Data for this task
+ + + + +

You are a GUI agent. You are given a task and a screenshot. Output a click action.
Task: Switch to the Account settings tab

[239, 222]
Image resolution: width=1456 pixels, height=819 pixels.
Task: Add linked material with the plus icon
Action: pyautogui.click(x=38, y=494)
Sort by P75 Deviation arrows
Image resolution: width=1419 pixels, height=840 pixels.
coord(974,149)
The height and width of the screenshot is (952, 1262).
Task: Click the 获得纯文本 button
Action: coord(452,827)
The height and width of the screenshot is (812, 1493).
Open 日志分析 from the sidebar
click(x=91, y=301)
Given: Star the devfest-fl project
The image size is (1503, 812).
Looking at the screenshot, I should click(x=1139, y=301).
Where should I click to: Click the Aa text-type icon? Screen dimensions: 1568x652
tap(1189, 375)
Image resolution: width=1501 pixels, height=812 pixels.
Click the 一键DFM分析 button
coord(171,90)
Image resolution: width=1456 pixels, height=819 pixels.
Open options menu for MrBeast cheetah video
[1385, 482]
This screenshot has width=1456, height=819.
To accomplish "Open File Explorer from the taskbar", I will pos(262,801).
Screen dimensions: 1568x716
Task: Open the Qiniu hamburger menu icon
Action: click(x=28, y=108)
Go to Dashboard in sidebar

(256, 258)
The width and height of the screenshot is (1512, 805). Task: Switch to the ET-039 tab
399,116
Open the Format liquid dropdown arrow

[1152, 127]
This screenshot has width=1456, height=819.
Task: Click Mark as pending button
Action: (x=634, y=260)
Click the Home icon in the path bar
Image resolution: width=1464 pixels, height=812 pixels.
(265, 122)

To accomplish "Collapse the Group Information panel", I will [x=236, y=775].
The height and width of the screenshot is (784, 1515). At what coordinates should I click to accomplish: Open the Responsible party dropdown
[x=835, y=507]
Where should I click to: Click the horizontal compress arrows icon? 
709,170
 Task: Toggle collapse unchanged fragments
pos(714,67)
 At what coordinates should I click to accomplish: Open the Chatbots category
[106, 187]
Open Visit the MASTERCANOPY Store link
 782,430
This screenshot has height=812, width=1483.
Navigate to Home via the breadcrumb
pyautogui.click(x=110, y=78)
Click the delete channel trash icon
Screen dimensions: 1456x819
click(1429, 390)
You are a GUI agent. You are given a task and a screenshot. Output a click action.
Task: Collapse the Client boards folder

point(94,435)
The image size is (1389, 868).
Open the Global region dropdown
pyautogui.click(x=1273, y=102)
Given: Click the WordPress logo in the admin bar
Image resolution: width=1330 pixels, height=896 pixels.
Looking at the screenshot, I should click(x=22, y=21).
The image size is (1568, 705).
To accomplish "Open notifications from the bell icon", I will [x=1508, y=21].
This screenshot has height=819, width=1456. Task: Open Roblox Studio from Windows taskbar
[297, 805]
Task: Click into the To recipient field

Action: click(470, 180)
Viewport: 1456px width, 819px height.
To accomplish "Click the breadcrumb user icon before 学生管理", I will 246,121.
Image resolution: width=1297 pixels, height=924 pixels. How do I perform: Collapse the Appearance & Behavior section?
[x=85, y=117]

+ + + + +

Instructions to follow
What's required is that all of the material be returned exactly.

Worked solution
You are a GUI agent. You are given a task and a screenshot. Output a click action.
Task: Switch to the Account settings tab

[239, 222]
Image resolution: width=1456 pixels, height=819 pixels.
Task: Add linked material with the plus icon
Action: pyautogui.click(x=38, y=494)
Sort by P75 Deviation arrows
Image resolution: width=1419 pixels, height=840 pixels.
coord(974,149)
The height and width of the screenshot is (952, 1262).
Task: Click the 获得纯文本 button
Action: coord(452,827)
The height and width of the screenshot is (812, 1493).
Open 日志分析 from the sidebar
click(x=91, y=301)
Given: Star the devfest-fl project
The image size is (1503, 812).
Looking at the screenshot, I should click(x=1139, y=301).
Where should I click to: Click the Aa text-type icon? Screen dimensions: 1568x652
tap(1189, 375)
Image resolution: width=1501 pixels, height=812 pixels.
Click the 一键DFM分析 button
coord(171,90)
Image resolution: width=1456 pixels, height=819 pixels.
Open options menu for MrBeast cheetah video
[1385, 482]
This screenshot has width=1456, height=819.
To accomplish "Open File Explorer from the taskbar", I will pos(262,801).
Screen dimensions: 1568x716
Task: Open the Qiniu hamburger menu icon
Action: click(x=28, y=108)
Go to Dashboard in sidebar

(256, 258)
The width and height of the screenshot is (1512, 805). Task: Switch to the ET-039 tab
399,116
Open the Format liquid dropdown arrow

[1152, 127]
This screenshot has width=1456, height=819.
Task: Click Mark as pending button
Action: (x=634, y=260)
Click the Home icon in the path bar
Image resolution: width=1464 pixels, height=812 pixels.
(265, 122)

To accomplish "Collapse the Group Information panel", I will [x=236, y=775].
The height and width of the screenshot is (784, 1515). At what coordinates should I click to accomplish: Open the Responsible party dropdown
[x=835, y=507]
Where should I click to: Click the horizontal compress arrows icon? 
709,170
 Task: Toggle collapse unchanged fragments
pos(714,67)
 At what coordinates should I click to accomplish: Open the Chatbots category
[106, 187]
Open Visit the MASTERCANOPY Store link
 782,430
This screenshot has height=812, width=1483.
Navigate to Home via the breadcrumb
pyautogui.click(x=110, y=78)
Click the delete channel trash icon
Screen dimensions: 1456x819
click(1429, 390)
You are a GUI agent. You are given a task and a screenshot. Output a click action.
Task: Collapse the Client boards folder

point(94,435)
The image size is (1389, 868).
Open the Global region dropdown
pyautogui.click(x=1273, y=102)
Given: Click the WordPress logo in the admin bar
Image resolution: width=1330 pixels, height=896 pixels.
Looking at the screenshot, I should click(x=22, y=21).
The image size is (1568, 705).
To accomplish "Open notifications from the bell icon", I will [x=1508, y=21].
This screenshot has height=819, width=1456. Task: Open Roblox Studio from Windows taskbar
[297, 805]
Task: Click into the To recipient field

Action: click(470, 180)
Viewport: 1456px width, 819px height.
To accomplish "Click the breadcrumb user icon before 学生管理", I will 246,121.
Image resolution: width=1297 pixels, height=924 pixels. How do I perform: Collapse the Appearance & Behavior section?
[x=85, y=117]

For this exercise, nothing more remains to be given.